The Finest Herbal Help For Peptic Ulcers
For many years the routine medical approach in treating peptic ulcers has been to reduce gastric acidity with antacids or strong drugs which block stomach acid secretion. Two of the world’s best-selling medications for this are Zantac and Tagamet. They are now available in OTC (over-the-counter) versions at somewhat weaker strengths. In prescription form, however, they are much stronger but also more expensive: Zantac at $48.00 for 30 tablets, and Tagamet at $29.00 for 30 tablets. A relatively new third anti-ulcer medication that made its debut in late 1995 is called Prilosec. It is extremely potent and terribly expensive at $104.00 for 30 tablets or a month’s supply.
While they do work for the purpose they’re chiefly intended, namely to halt stomach acid production and thereby give relief to ulcers, all three have some nasty side effects if taken for very long. The number involved reads like a bad laundry list of health dilemmas: nausea, vomiting, constipation, diarrhea, some vitamin and mineral deficiencies, liver damage, hair loss, male breast enlargement, dizziness, allergies, headaches, osteoporosis, depression, insomnia, and impotence.
This is why it is much better to use something natural — an agent that is simple but safe and effective, and inexpensive. The compound referred to is DGL or Deglycyrrhizinated Licorice. The glycyrrhizinic acid component of the root has been removed since it can aggravate hypertension, irritate the kidneys, and induce gout if accumulated in the body for very long. DGL is the preferred form of licorice throughout Europe, much of Asia, and India. But, oddly enough, it is hardly used by herb companies in North America.

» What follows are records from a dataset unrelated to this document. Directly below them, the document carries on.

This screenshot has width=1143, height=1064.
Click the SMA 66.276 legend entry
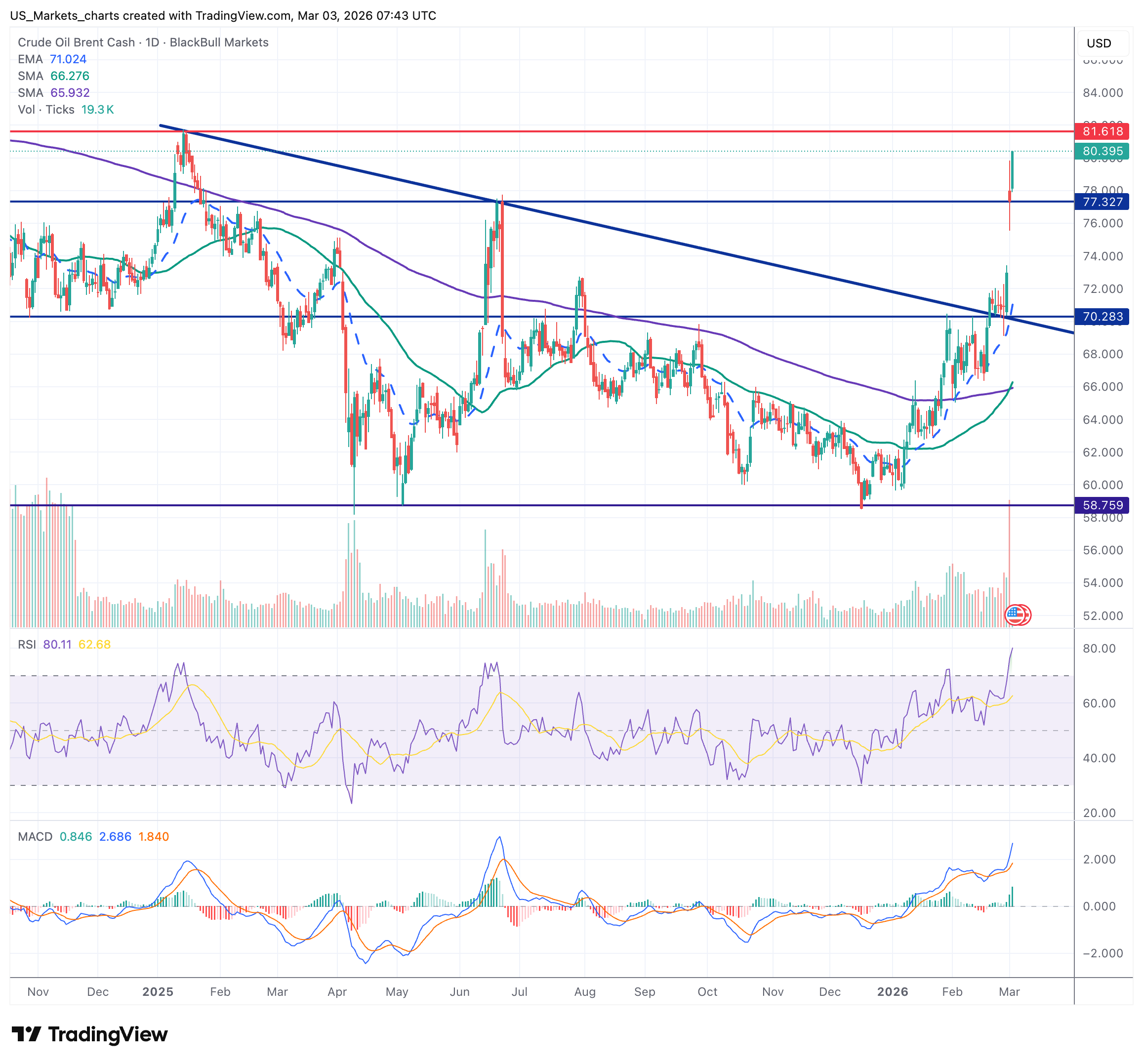(x=53, y=76)
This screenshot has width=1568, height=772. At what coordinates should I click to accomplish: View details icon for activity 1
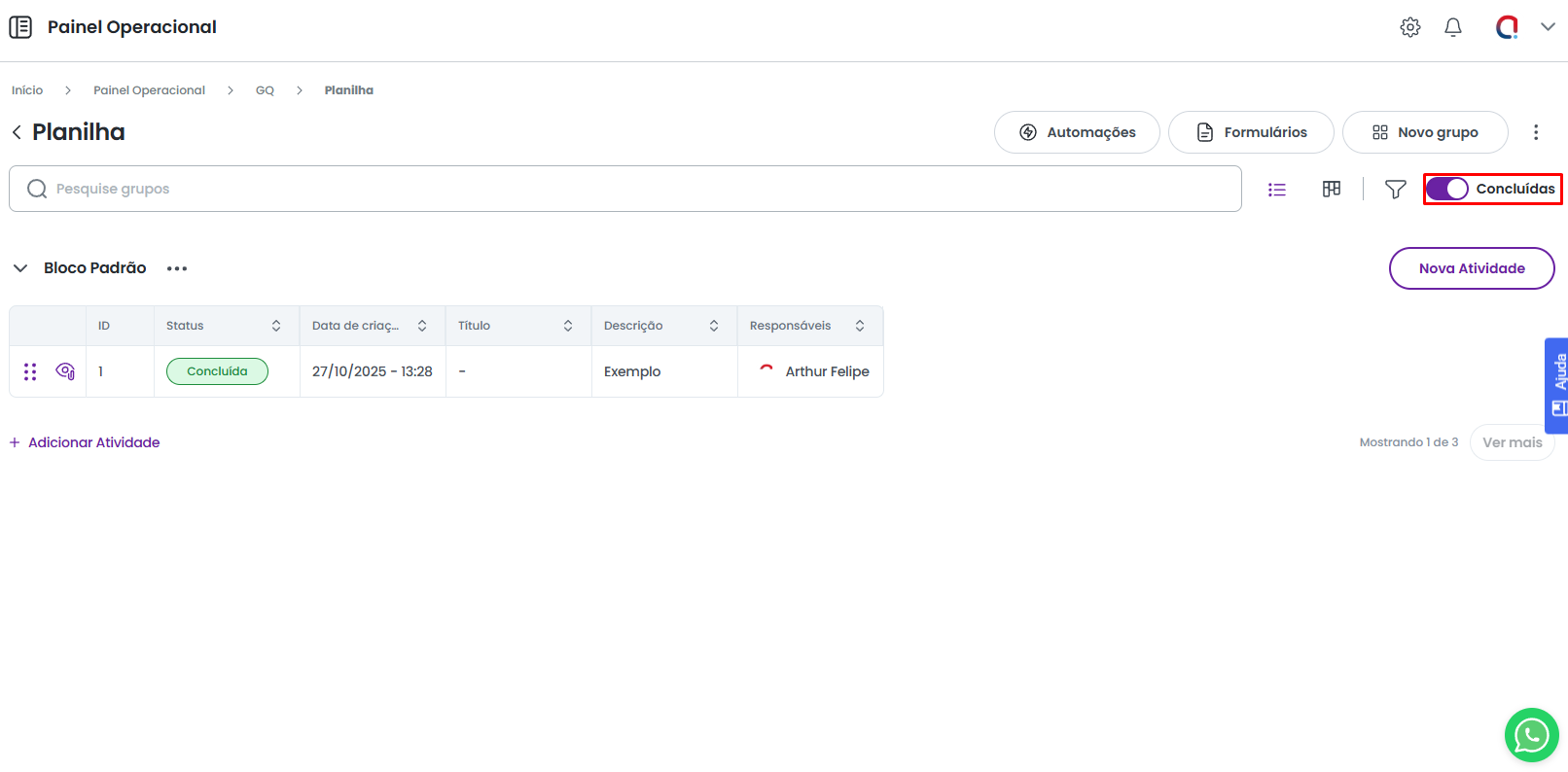(65, 371)
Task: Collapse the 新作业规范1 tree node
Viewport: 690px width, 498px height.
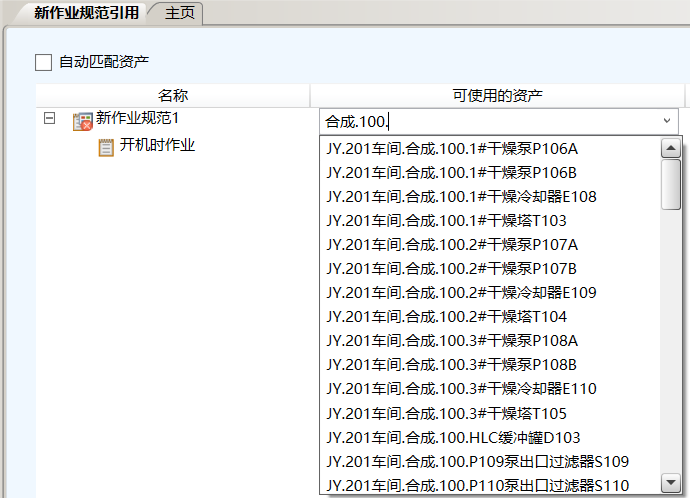Action: pos(49,119)
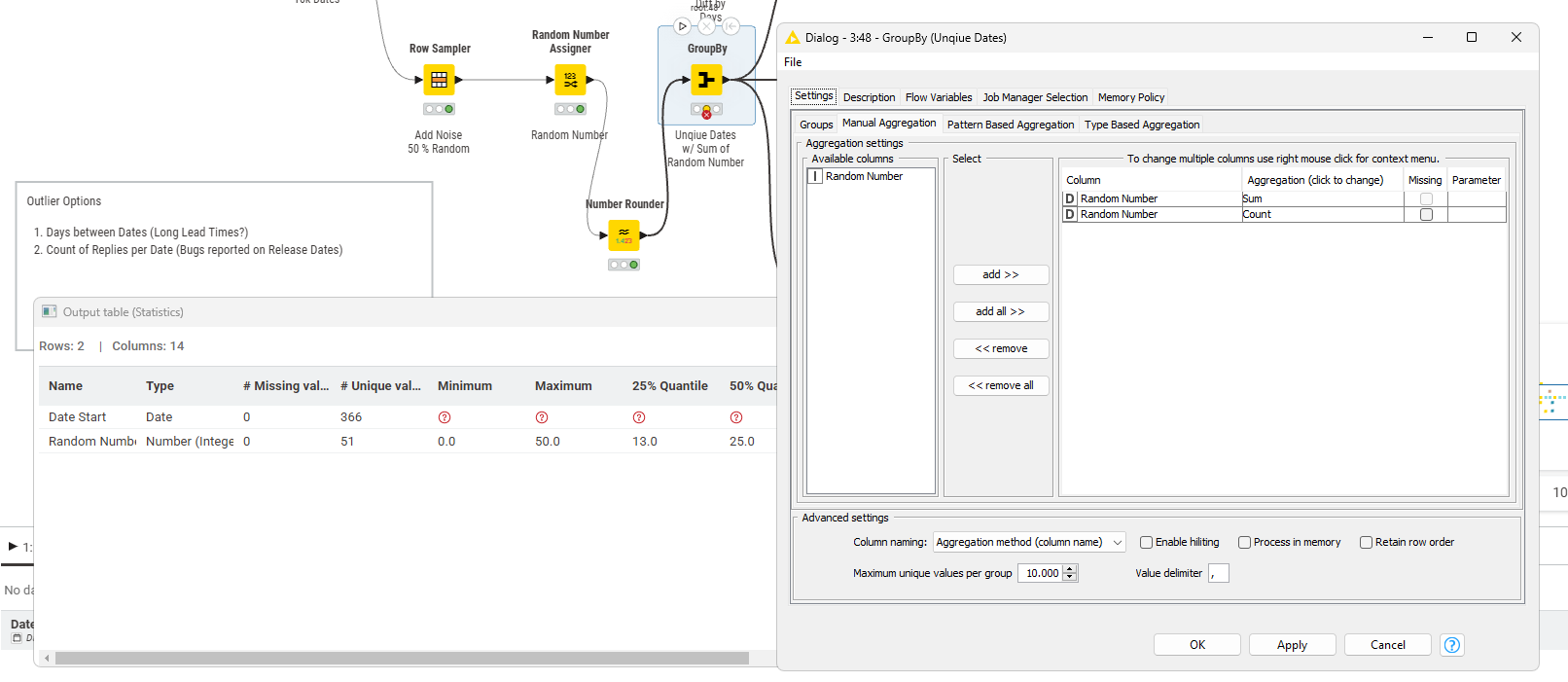Change the Sum aggregation method cell
The image size is (1568, 682).
tap(1321, 198)
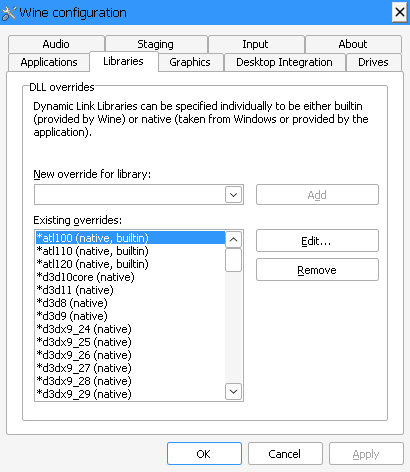The height and width of the screenshot is (472, 410).
Task: Go to the Staging tab
Action: [x=156, y=44]
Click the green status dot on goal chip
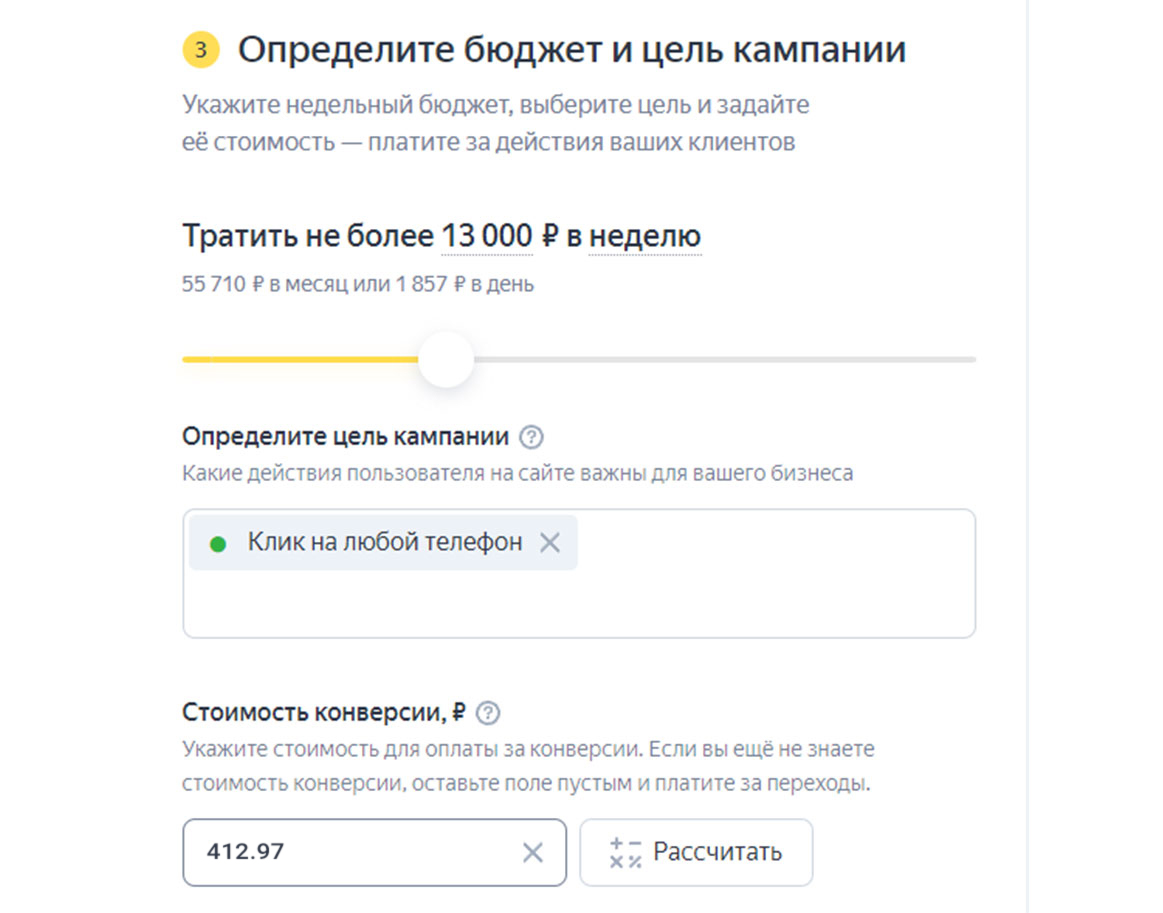 tap(218, 544)
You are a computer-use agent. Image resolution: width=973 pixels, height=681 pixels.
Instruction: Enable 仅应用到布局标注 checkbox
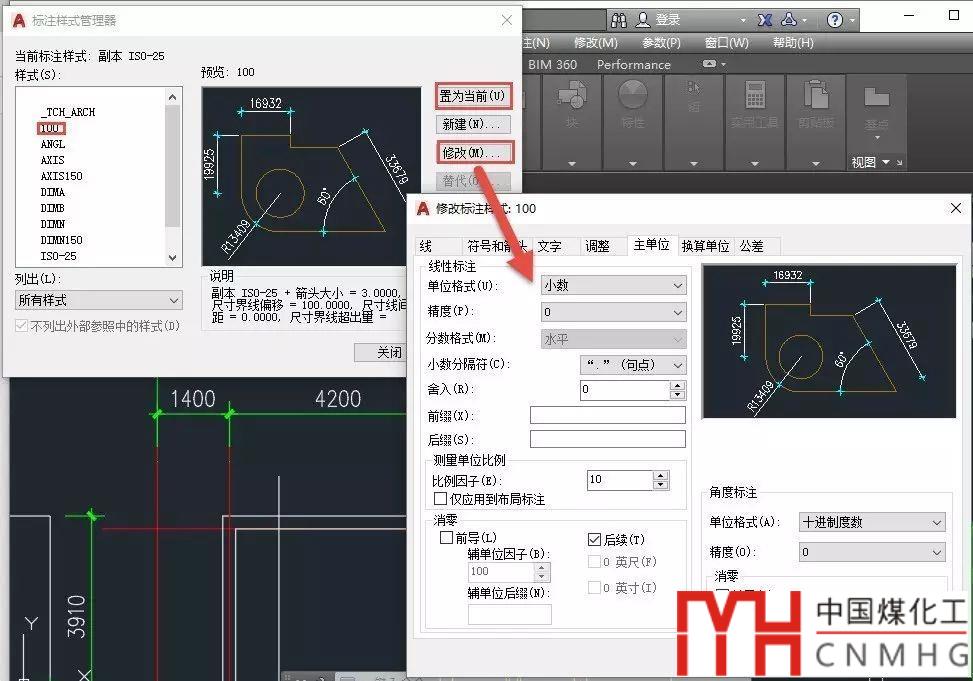[x=440, y=498]
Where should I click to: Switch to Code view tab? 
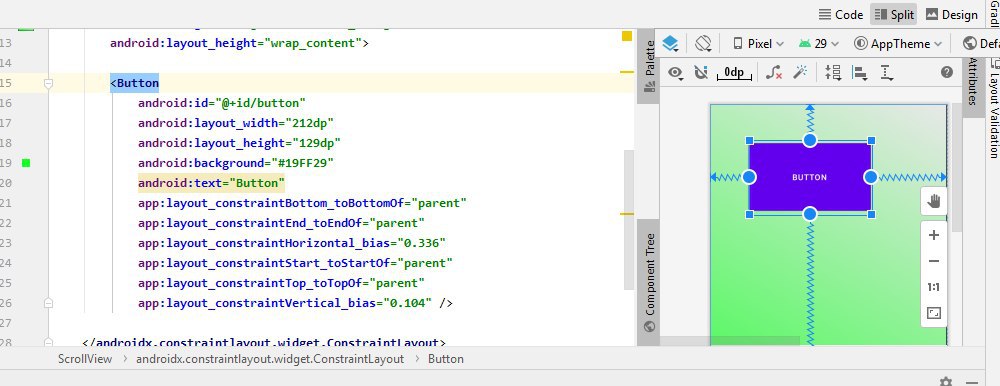(x=841, y=15)
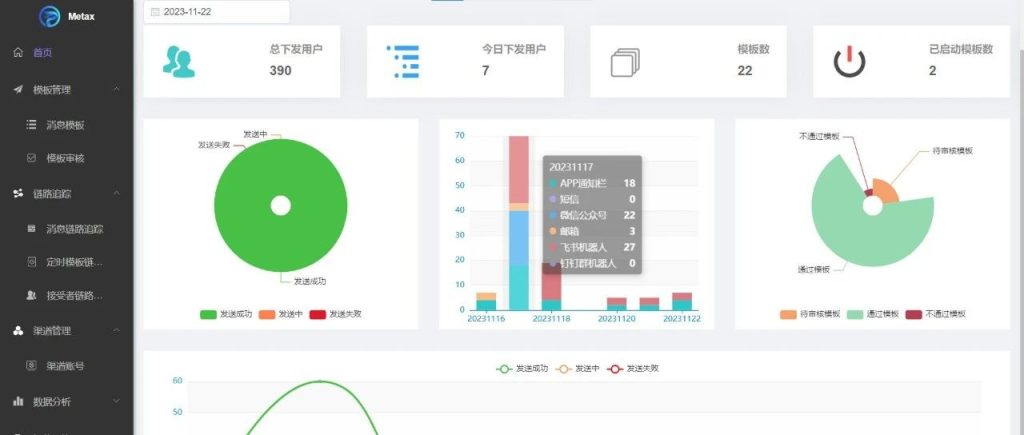This screenshot has height=435, width=1024.
Task: Click the calendar icon in date field
Action: [x=155, y=12]
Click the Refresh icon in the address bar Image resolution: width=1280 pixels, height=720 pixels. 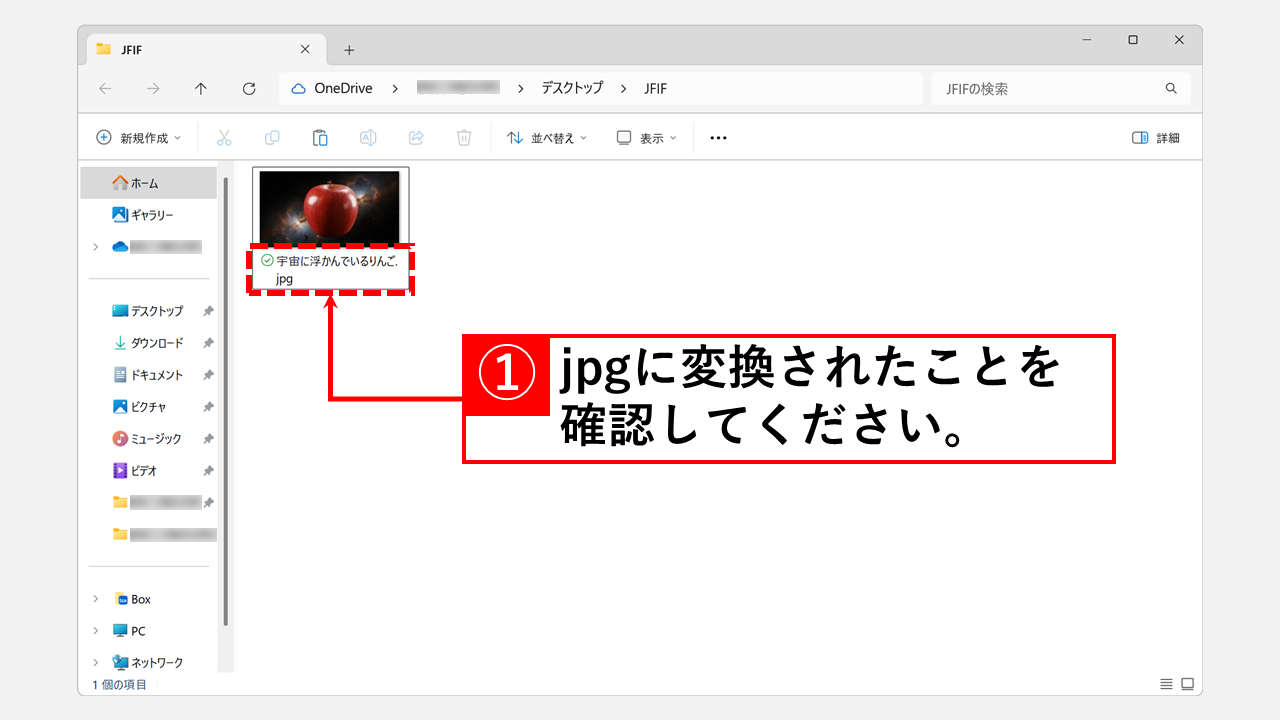coord(248,88)
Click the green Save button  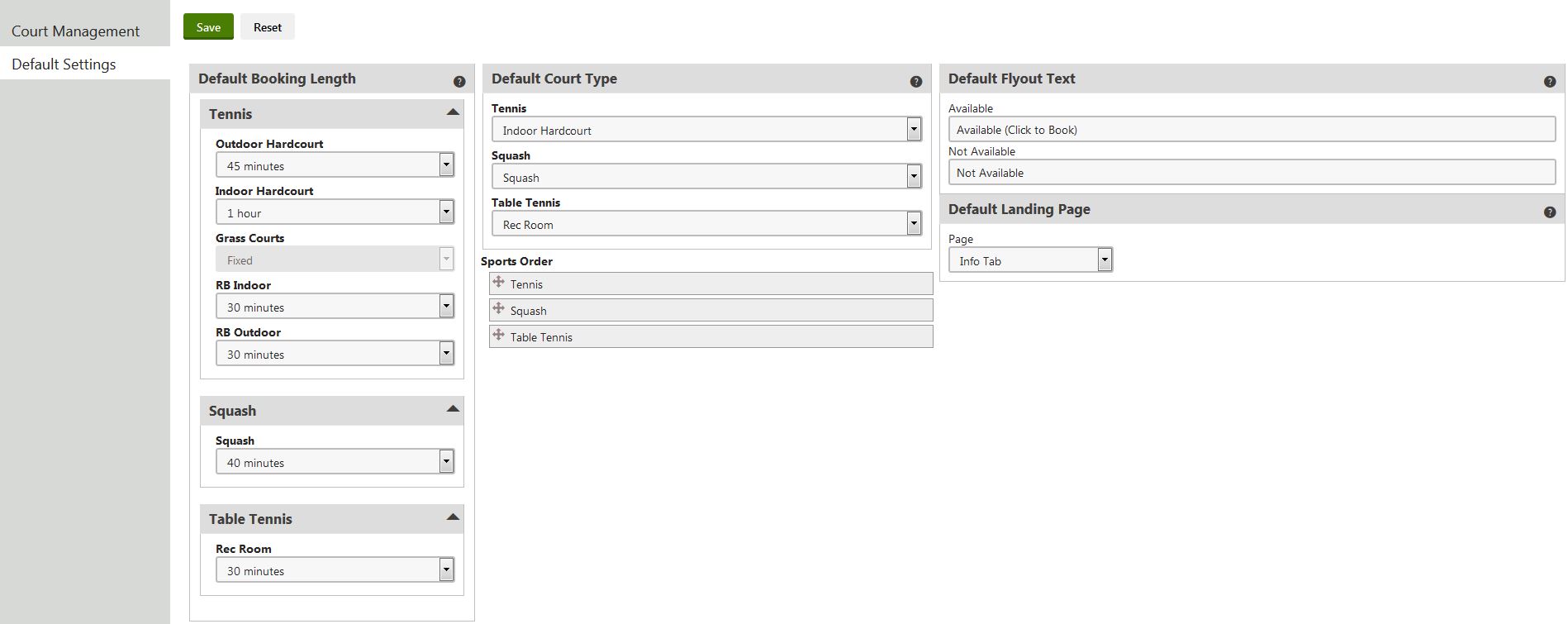click(x=208, y=27)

A 1982 clinical study tested Tagamet (1 gram daily) and DGL (in the form of Caved-S at six tablets daily) for up to 12 weeks on 100 patients suffering from gastric ulcers. Doctors confirmed that the DGL preparation was “as effective as cimetidine [Tagamet] in gastric ulcer therapy.”
But what would happen if DGL were tested against Zantac and Tagamet? In several head-to-head comparison studies, it was amply demonstrated that DGL was more effective than either Zantac or Tagamet in both short term treatment and maintenance therapy of peptic ulcers. Furthermore, DGL yielded none of the untoward side-effects that the other two drugs did, and did the job of ulcer healing at just a fraction of the cost.
Ulcer sufferers can obtain outstanding help at a fabulous price: two 380 mg chewable tablets of DGL 20 minutes before a meal at less than $25.00 per month! Now that’s a savings worth considering, not only for your pocket book but also for your body as well.
This product overview was written for the sole purpose of giving a brief history along with educational insights into the product listed above. It is not designed, in whole or in part, as advice for self-diagnosis or self-treatment and should not be construed as such.